Mengintip Render “Hatchback” Proton Berbasis Geely

Render Proton Satria Neo Tersebar – Baru-baru ini SUV pertama Malaysia yang memiliki nama Proton Bayu sudah tersebar di dunia maya. Proton Bayu sendiri diketahui merupakan hasil kolaborasi dari merek China Geely dengan Proton Malaysia. Menyusul kemunculan sketsa Proton Bayu tersebut, kini giliran hatchback bernama Proton Satria Neo yang rendernya tercium publik.

Render Proton Satria Neo Tersebar

Gambar rendering dari hatchback anyar Proton yang dibuat oleh Theophilus Chin ini sudah beredar di internet dan menjadi perbincangan hangat setelah terjalinnya kerjasama antara Geely dan Proton. Render yang telah dikeluarkan oleh pihak Proton itu memperlihatkan tampilan Proton Satria Neo yang tampak berbeda karena menggunakan basis Geely GS Sport.

Hatchback baru Proton yang memiliki tiga pintu itu diperkirakan juga bakal dibuat dengan sangat tipis. Meski begitu, kemungkinan ini tetap masih berupa gagasan yang sangat menarik untuk dikembangkan lagi.

Hatchback Satria Neo sendiri dirilis pertama kali pada tahun 2016 yang lalu. Satria Neo dibuat sebagai pengganti dari model Satria. Mobil ini menjadi pilihan yang cocok bagi mereka yang menggemari dunia motorsport karena Neo sudah mendapatkan homologasi FIA yang membuatnya bisa digunakan dalam ajang reli dan balapan. Dilihat dari tampilannya sendiri, Satria Neo mengusung desain yang elegan namun tetap sporty.

Meski begitu, sepak terjang mobil ini di pasaran memang tampaknya masih kurang baik. Hal ini karena Proton Satria Neo pernah memperoleh hasil penjualan yang kurang memuaskan. Kondisi tersebut akhirnya berdampak pada sempat dihentikannya produksi untuk mobil ini hingga penghujung tahun 2015. Pada selang waktu sembilan tahun ini, Satria Neo telah memiliki komunitas dan penggunanya sendiri di antara para pengguna Proton.
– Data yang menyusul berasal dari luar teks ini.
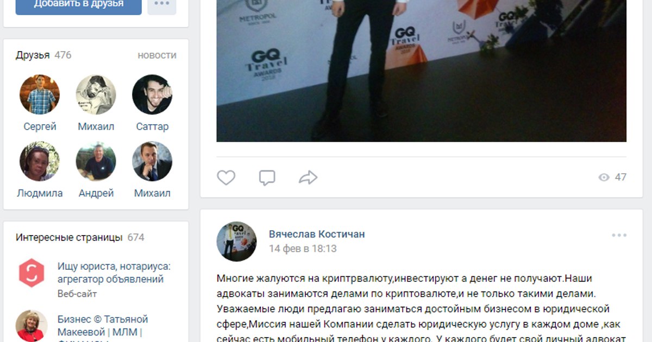Open Андрей's friend avatar
Image resolution: width=652 pixels, height=342 pixels.
(x=96, y=161)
Hal ini bisa terjadi tentu tak lepas dari dongkrakan popularitas lewat model terbatas, Proton Satria Neo R3 Lotus Racing dan Neo S2000.

Jika dilihat Satria Neo yang baru sepertinya tak bisa dipastikan bakal menjadi volume maker alias terjual banyak. Namun ada kemungkinan jika produk ini akan dilahirkan kembali di masa depan. Indonesia yang notabene menjadi pasar terbesar di ASEAN tentu menjadi target yang dituju produk ciptaan Geely dan Proton tersebut.